I think that three economic trends, truths and threats will affect all of us and these are as follows:
- Higher Taxes – governments across the world have spent far more heavily than they budgeted and collected far lower taxes than they expected. This means only one thing – that they will look to recover shortfalls through higher tax collection. There also appears to be an acceptance that squeezing the lower level is not going to work and there will be a concerted effort, certainly in Europe and the US, to target the wealthy and their businesses. Particularly when investing it will be key to target investments that have efficient tax wrappers or exemptions.
- More Protectionism – many of the global investors that I speak to are reducing the scope of their investments to their local regions. Some of this may be an inability to travel but it is also because in times of trouble people value familiarity. If countries are also trying to increase their tax collections then it is likely that import taxes are likely to increase and trade wars intensify. Clearly this is not good news in East Africa where we already have a good deal of border tension and even closure. The one exception to this may be the United Kingdom which is desperate to prop up its economy post-Brexit.
- Cheap money but less of it – the cost of borrowing will remain low and may get lower but the challenged balance sheets of many of the banks and the large number of non-performing loans will mean that it will be more difficult to borrow.
Taxes, tariffs and reduced borrowing will all be existential threats in 2021 but what about the opportunities?
The last twelve months have influenced all of us to a greater or lesser extent and I think that they have changed the way that we view wealth, health and happiness. We can all hope that the world resets to a kinder, more generous and fairer base. In line with this new awareness of our own mortality and the world recession I expect to see real opportunities in a number of areas including:
- Wellness – the biggest single opportunity sector in 2021 is going to be anything that offers the consumer better health, fitness, energy, diet, sleep, or exercise. This offers a huge opportunity to anyone that can fit their offering into this space.
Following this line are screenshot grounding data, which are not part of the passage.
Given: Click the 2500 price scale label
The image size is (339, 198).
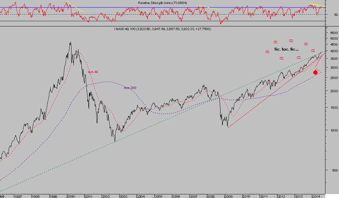Looking at the screenshot, I should click(332, 78).
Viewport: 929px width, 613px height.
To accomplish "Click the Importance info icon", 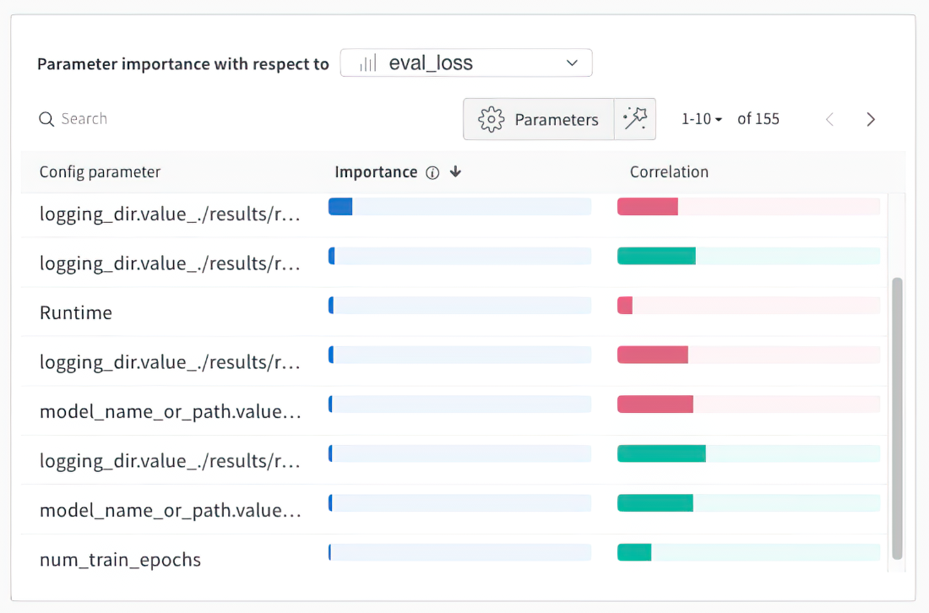I will 433,173.
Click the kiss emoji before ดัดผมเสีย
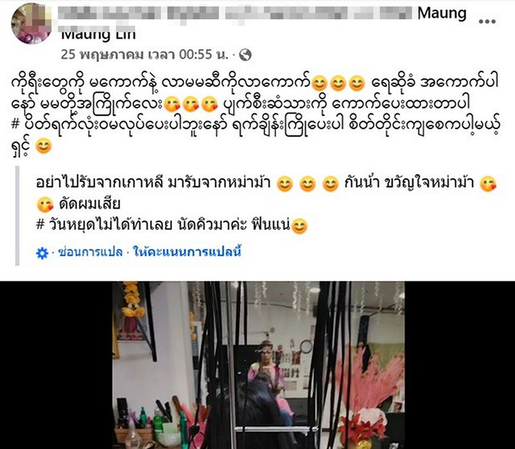 [45, 204]
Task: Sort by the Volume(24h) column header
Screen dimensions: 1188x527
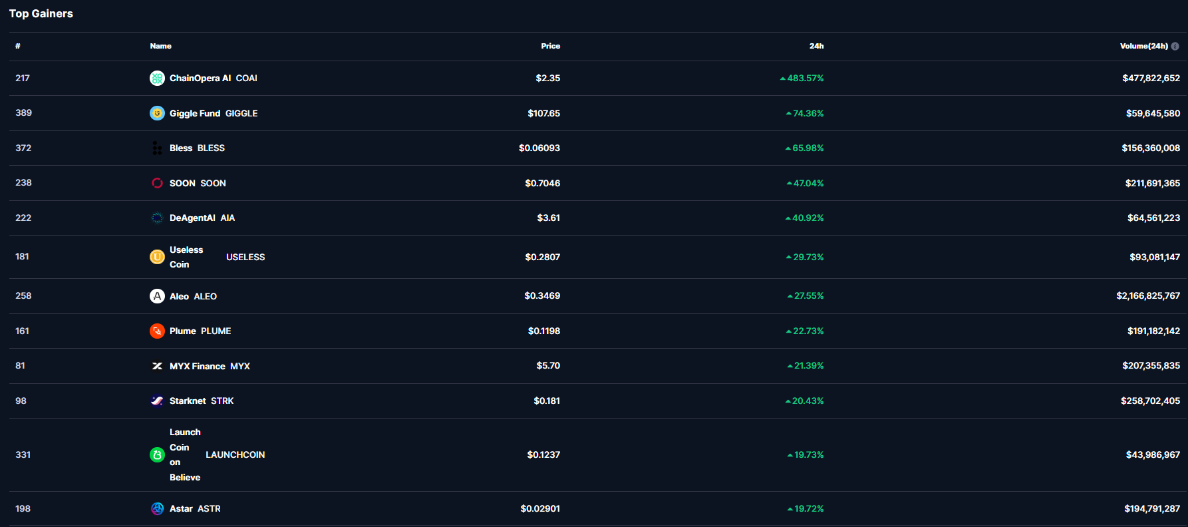Action: (1143, 46)
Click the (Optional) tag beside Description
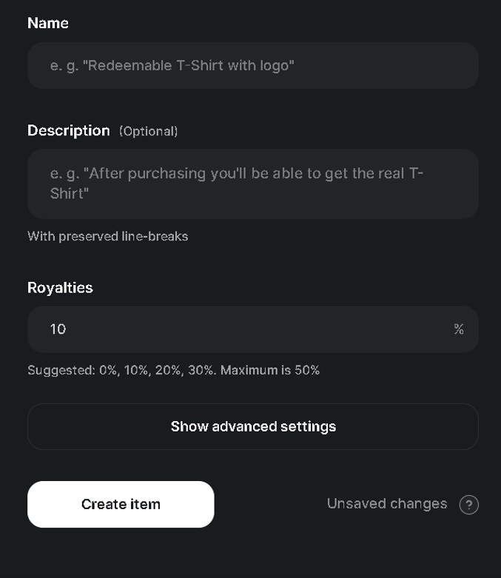Screen dimensions: 501x578 (x=148, y=131)
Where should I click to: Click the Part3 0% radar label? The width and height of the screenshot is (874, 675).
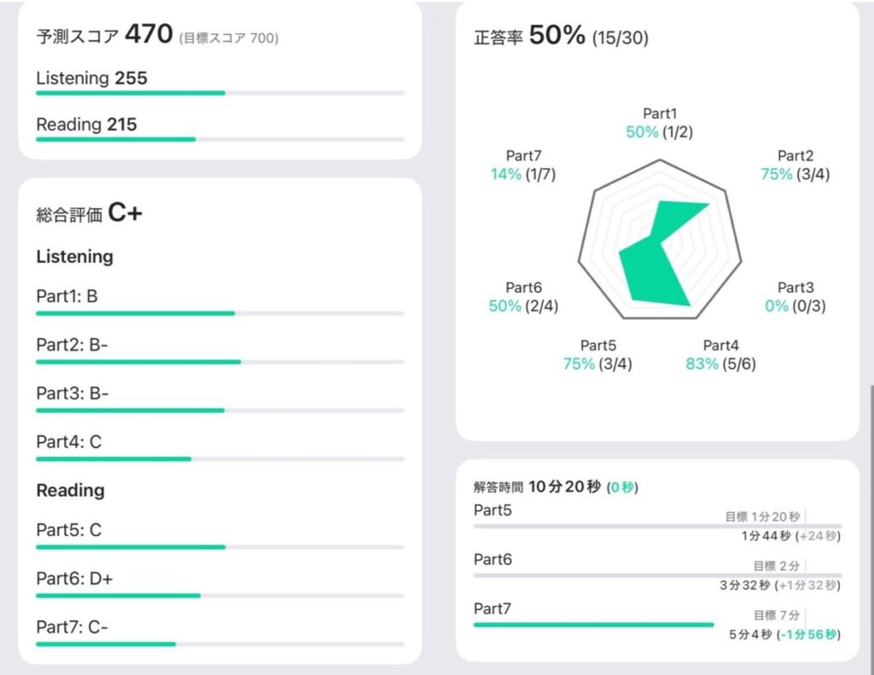tap(795, 297)
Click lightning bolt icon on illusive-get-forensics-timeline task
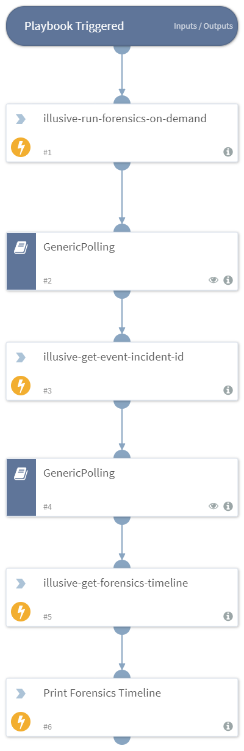Screen dimensions: 244x751 click(21, 612)
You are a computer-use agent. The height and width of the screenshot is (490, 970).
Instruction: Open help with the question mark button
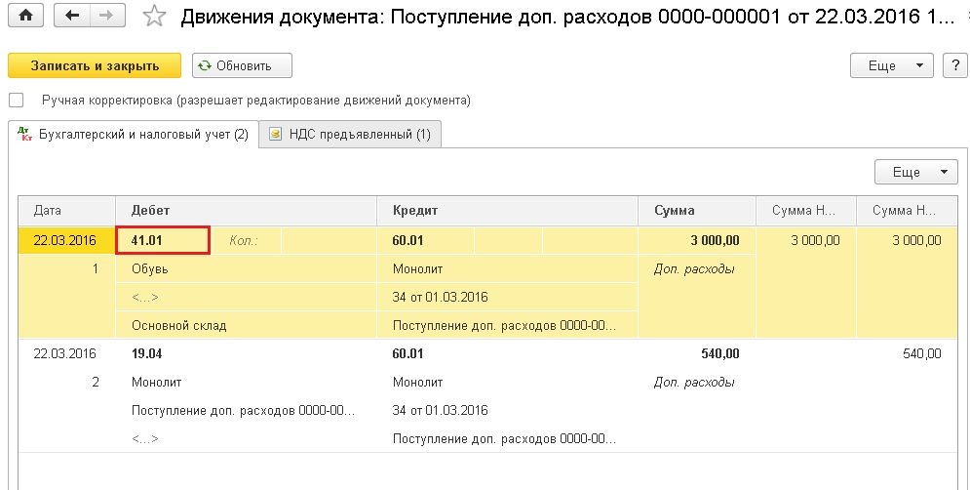coord(955,65)
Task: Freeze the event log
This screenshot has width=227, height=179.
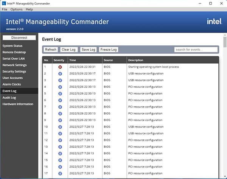Action: [x=109, y=50]
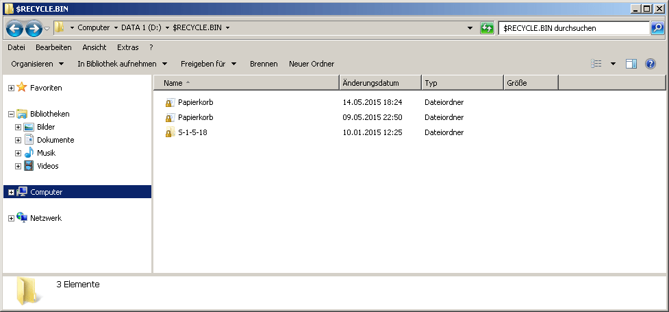Click the $RECYCLE.BIN durchsuchen search field
This screenshot has height=312, width=669.
coord(572,28)
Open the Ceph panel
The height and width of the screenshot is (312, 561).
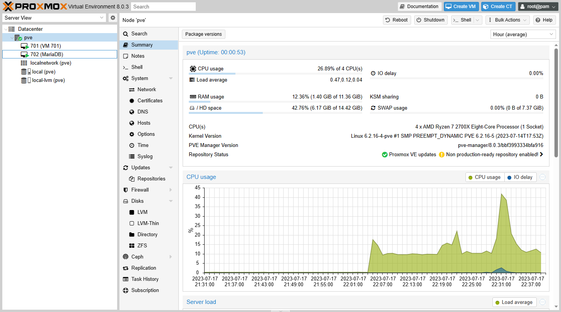pyautogui.click(x=137, y=257)
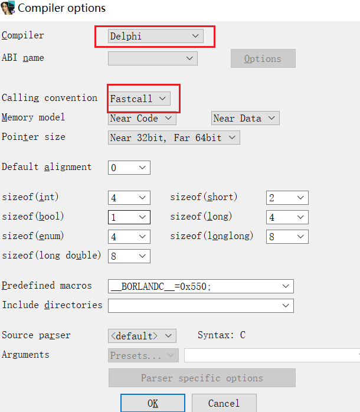Open the Near Data memory model dropdown
Image resolution: width=360 pixels, height=412 pixels.
245,118
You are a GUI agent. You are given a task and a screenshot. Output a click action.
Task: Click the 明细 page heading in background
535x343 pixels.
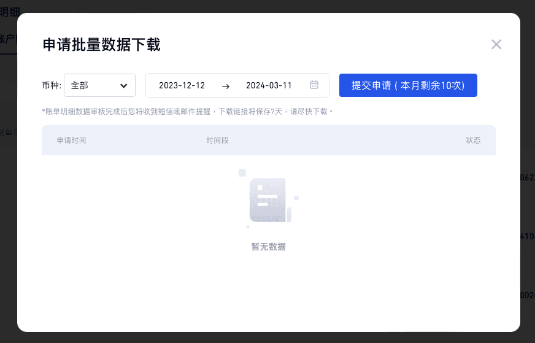pos(8,11)
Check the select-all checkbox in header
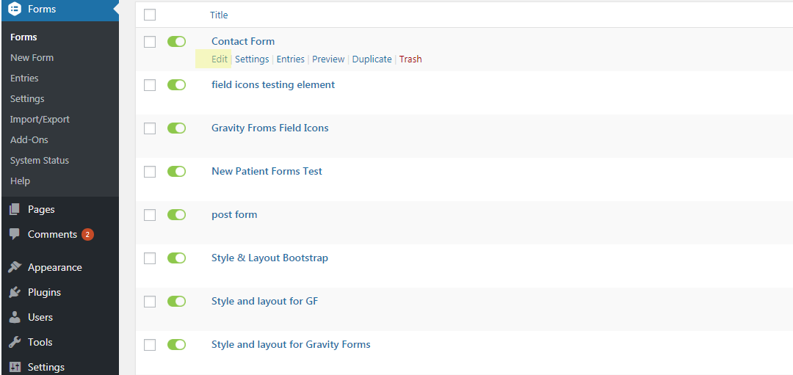This screenshot has height=375, width=793. coord(150,15)
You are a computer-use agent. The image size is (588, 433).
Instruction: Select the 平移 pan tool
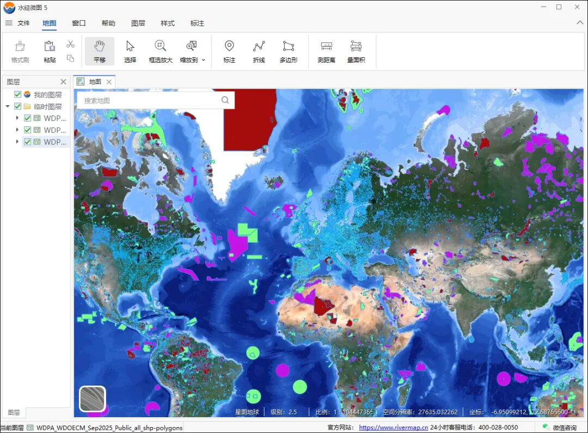pyautogui.click(x=100, y=51)
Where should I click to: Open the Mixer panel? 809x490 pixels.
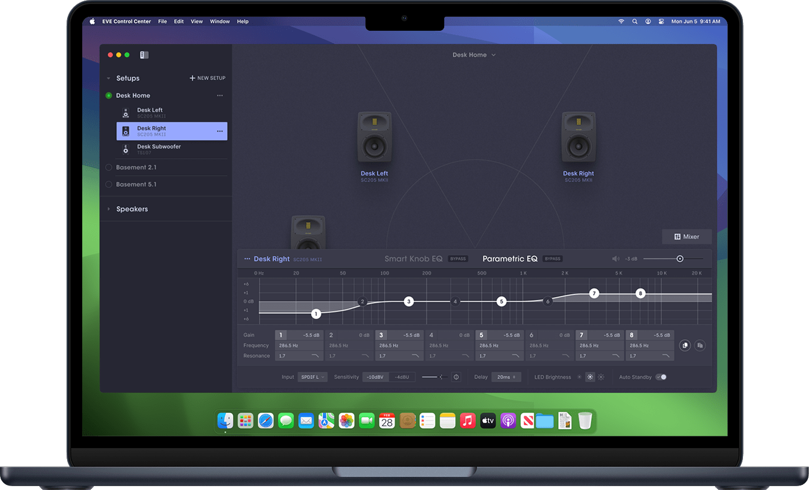[x=686, y=236]
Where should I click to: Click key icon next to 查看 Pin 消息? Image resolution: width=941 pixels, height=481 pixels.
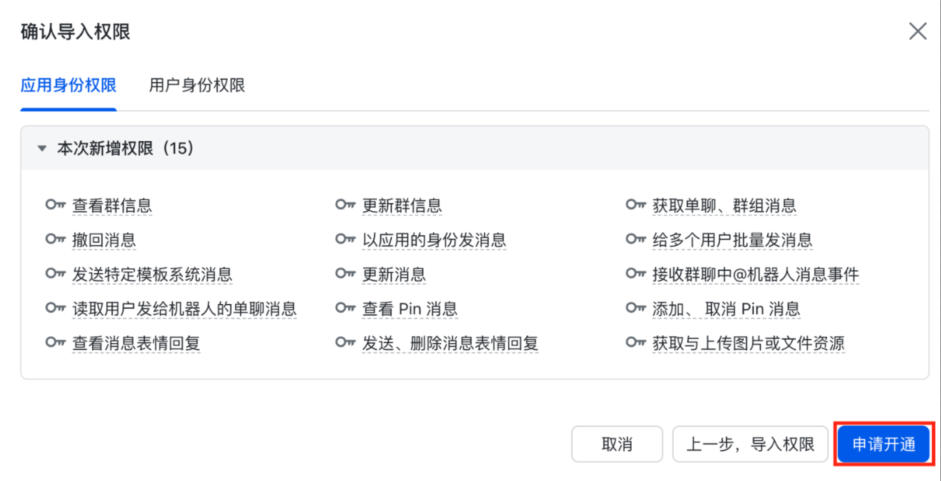[x=346, y=308]
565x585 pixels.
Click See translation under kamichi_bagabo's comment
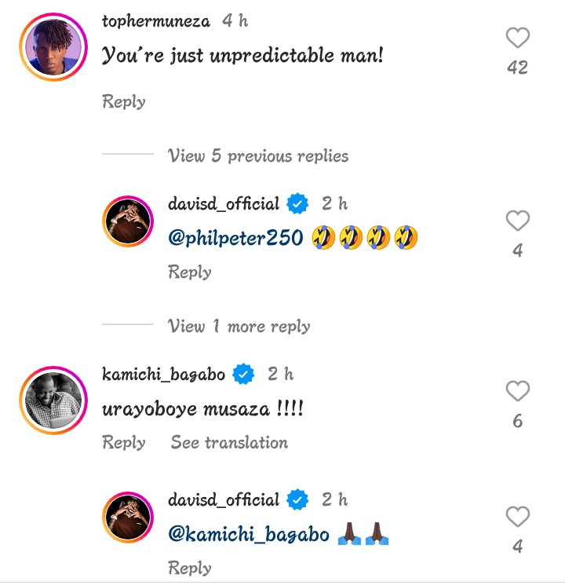pos(229,442)
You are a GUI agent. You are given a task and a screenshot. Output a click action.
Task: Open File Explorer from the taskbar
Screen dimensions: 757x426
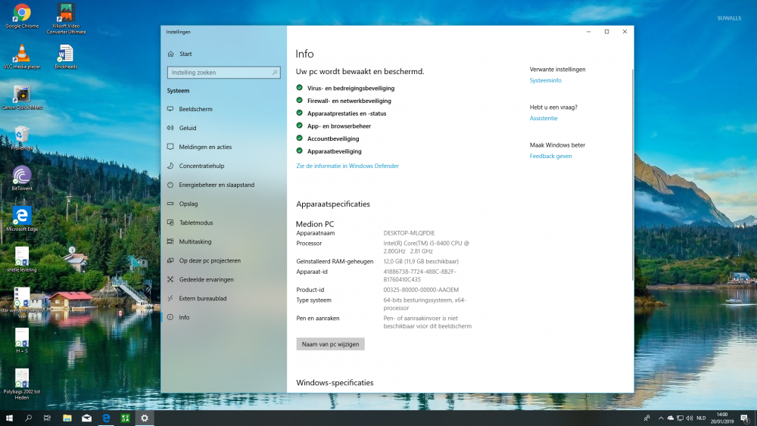67,418
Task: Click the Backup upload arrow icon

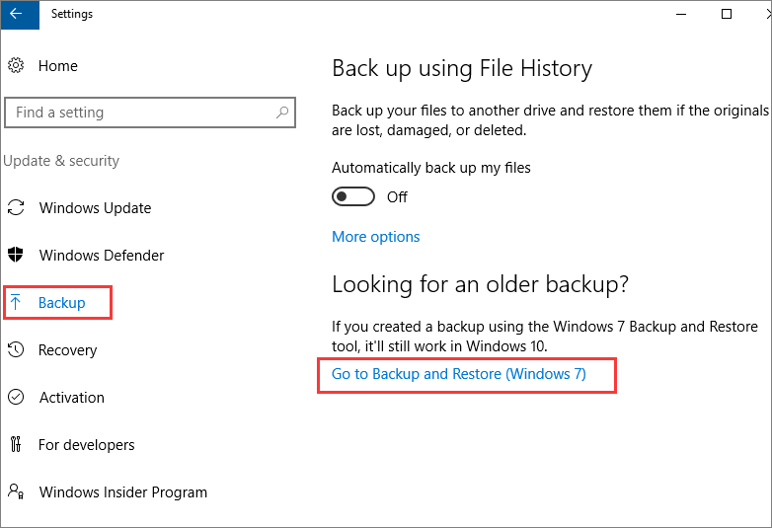Action: coord(16,303)
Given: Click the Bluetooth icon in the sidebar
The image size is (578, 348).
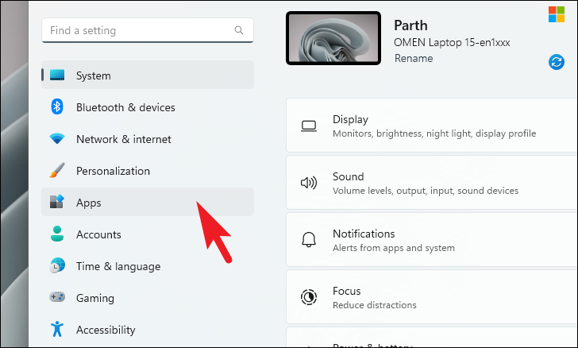Looking at the screenshot, I should [x=57, y=107].
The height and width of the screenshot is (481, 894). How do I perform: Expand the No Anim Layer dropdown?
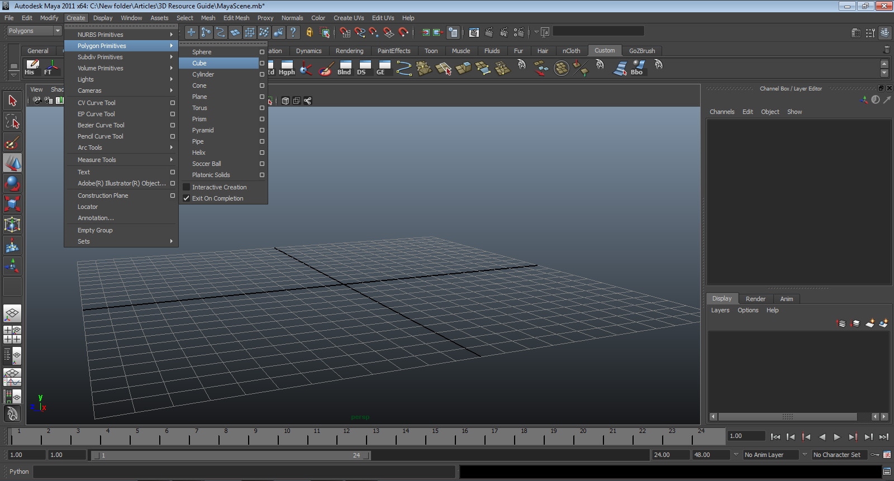click(x=770, y=455)
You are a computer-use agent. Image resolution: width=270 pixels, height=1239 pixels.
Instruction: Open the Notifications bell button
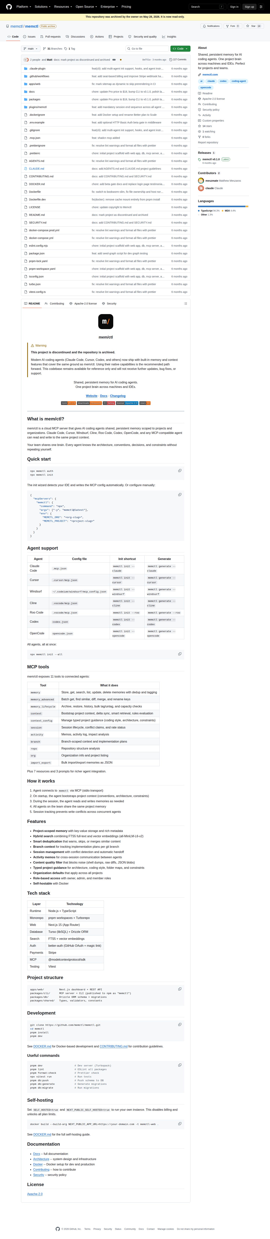coord(211,26)
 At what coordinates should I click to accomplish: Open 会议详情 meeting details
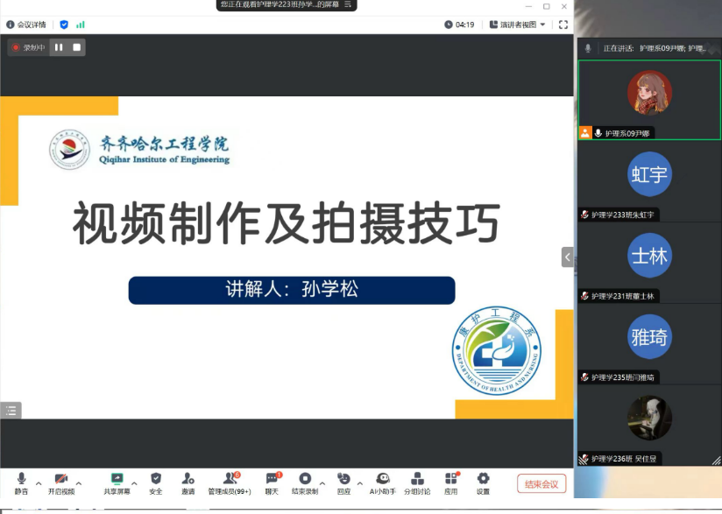[25, 25]
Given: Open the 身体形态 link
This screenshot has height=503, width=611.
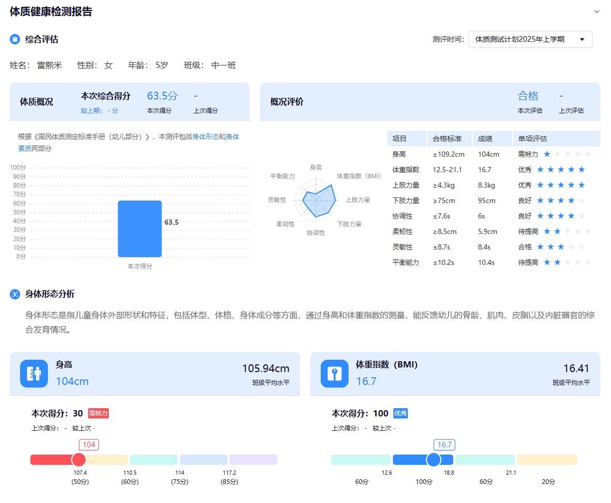Looking at the screenshot, I should tap(206, 137).
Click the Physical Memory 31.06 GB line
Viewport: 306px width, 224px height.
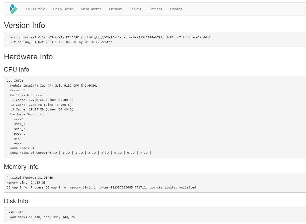point(30,178)
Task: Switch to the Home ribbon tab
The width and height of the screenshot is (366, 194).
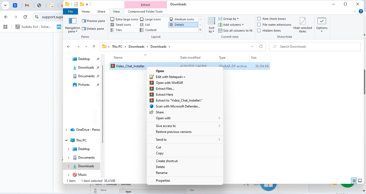Action: coord(85,12)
For farmers organic will be essential, for restaurants plant-based food will be vital, and for anyone active in the medical marijuana space the future is especially bright. Additionally those who can offer life coaching, tele-medicine, exercise or any wellness support digitally (and therefore socially distant) will have a captive and motivated market.
- Distribution – all of those wellness products, supplements, plant-based food, running shoes, self-help books, cannabis oils, marijuana vapes and CBD sleep aids will need to be delivered. There are still nowhere near enough warehouses and distribution centres – particularly not in Africa which is coming later to the e-commerce arena.
- Med-Tech – falling interest rates and an increased awareness of our own mortality – plus the almost live-streaming of Covid-19 vaccine development mean that medical research and development is more main stream than ever before. Med-Tech has traditionally been the preserve of sophisticated investors who are risk-tolerant but I see that changing. The existence of crowd-funding platforms means that finance for medical research and development is more available than ever before.
- Rental Property – the dynamic in developed economies has changed and home-ownership is no longer a reality for many people. In developing economies there is also a shortfall of affordable housing and the pandemic is going to worsen the gap between rich and poor. In both scenarios the provision of social housing – housing designed to be affordable by those at the lower end of the income scale in areas of the country where there is access to employment (largely the cities) is acute. Whether purely as an investor into European government debt, or as a developer of affordable housing stock this area will be a growth market for many years to come.
As in all economic cycles there will be individuals and industries that flourish. In England we have a saying, “Every cloud has a silver lining”. Napoleon Hill wrote that, “Every adversity, every failure, every heartache carries with it the seed of an equal or greater benefit.” 2021 will be a challenging year but it will also be one that offers a series of great opportunities. Be of good heart and remember, “Fortune favours the brave.”
Jon Pedley is Chief Operating Officer, Investment Owl.